By Jessica Sepel
@jshealth


For many of us, the holiday season can be a time to throw in the towel and forget about the healthy life.

But the JSHealth life is different.

It’s about balance and ensuring your healthy life is manageable and sustainable all year round which means indulgence, parties, good holiday food, fun times – are all part of the JS life.

As I always say – a balanced, moderate approach is the only way. The moment we become extreme with food or our diets – it backfires and we do not know how to eat, move and live with balance.

We just have to learn to make good choices as often as possible and indulge with moderation. My philosophy is everything in small amounts. Avoid rigid food rules. It is really important we are FLEXIBLE eaters during the holiday time.

Deprivation is not a good idea either. I encourage the community to enjoy Christmas treats in small amounts. Deprivation often leads to overeating or binge eating. We have to learn to eat with moderation and mindfulness.

Holiday meals don’t have to leave you feeling stuffed, lethargic and unhealthy. There are tasty, wholesome alternatives to festive food. I encourage you to make healthy versions of your fave treats – the JS way J

So how do you eat with balance during holiday meals and parties?

Before:

– Start your day with 30 minutes of movement – so healthy for your mindset too! This could be a walk in nature, a quick HIIT workout or a morning yoga flow.

– Arriving at a party hungry is never a good idea. I recommend having a satiating protein-rich snack before leaving the house. My favourite snack options before an event: my Protein Power Smoothie, a handful of raw nuts, Greek yoghurt with cinnamon, carrot sticks with hummus, a boiled egg or my signature Sugar-Free Protein Balls.

– Try your best to eat well before the event. Don’t skip meals because you’ll be having a larger lunch or dinner. This can lead to overeating at the event. Eat as you normally would – and make sure you enjoy a good dose of veggies!

– Drink a big glass of water with fresh lemon – before your event.
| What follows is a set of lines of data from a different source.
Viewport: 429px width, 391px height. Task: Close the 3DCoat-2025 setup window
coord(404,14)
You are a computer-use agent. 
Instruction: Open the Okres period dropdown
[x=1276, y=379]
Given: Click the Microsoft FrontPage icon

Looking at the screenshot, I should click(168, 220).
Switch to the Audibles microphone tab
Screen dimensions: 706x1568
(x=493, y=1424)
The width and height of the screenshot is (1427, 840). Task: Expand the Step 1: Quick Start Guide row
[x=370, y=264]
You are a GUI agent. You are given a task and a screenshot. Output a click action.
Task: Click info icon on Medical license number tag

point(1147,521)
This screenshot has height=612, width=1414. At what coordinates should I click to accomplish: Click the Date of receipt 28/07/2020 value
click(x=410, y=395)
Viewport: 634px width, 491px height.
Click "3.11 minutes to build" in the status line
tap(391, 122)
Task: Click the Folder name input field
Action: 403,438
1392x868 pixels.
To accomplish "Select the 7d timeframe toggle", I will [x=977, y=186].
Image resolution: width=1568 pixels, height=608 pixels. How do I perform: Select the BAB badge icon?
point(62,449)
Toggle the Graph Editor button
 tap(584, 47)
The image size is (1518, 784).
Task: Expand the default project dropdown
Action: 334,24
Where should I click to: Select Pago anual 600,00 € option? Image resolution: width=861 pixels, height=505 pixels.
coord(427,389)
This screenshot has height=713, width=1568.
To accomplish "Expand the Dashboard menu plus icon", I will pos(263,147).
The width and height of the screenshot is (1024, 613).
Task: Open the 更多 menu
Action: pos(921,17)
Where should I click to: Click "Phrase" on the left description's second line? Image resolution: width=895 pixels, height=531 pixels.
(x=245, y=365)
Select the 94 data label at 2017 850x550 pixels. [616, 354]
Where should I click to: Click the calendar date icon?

– Make a healthy sweet treat for friends and family. This seems to really inspire friends and family – proving how delicious healthy food can taste

During: 

– Take 3 deep breathes before your meal and remember the food is not going anywhere. You can eat more later or tomorrow. You do not have to eat EVERYTHING now.

– Aim to make the best food choices available to you. Avoid the fried and sugary options and go for fresher, grilled options instead.

– Ensure half your plate of food is greens and veggies, always. This will make you feel so good.

– Make sure you enjoy a protein during the meal – this is what keeps you full and satisfied.

– Try to have a balanced plate of food – good fats, protein, healthy carbohydrates (low GI and gluten-free if possible) as well as veggies. If you want to try something that you may consider ‘unhealthy’ – do not deprive yourself. Put a small portion of your plate and enjoy it without guilt!

– Drink wisely. Enjoy 2-3 alcoholic drinks at an event if you wish, and choose red wine or gin, vodka or whiskey with soda water and fresh lemon for a healthier option.

After: 

– If you are craving ‘unhealthy treats’ – that is okay! Give yourself permission to enjoy a moderate amount – eat with mindfulness and joy! Remember you will be going back to eating well tomorrow – do not throw in the towel just because you have indulged – your body can handle it.

– Feeling very full? I love to go for a 20-minute walk after a big meal to digest.

– Enjoy some hot water with lemon or peppermint tea post meal.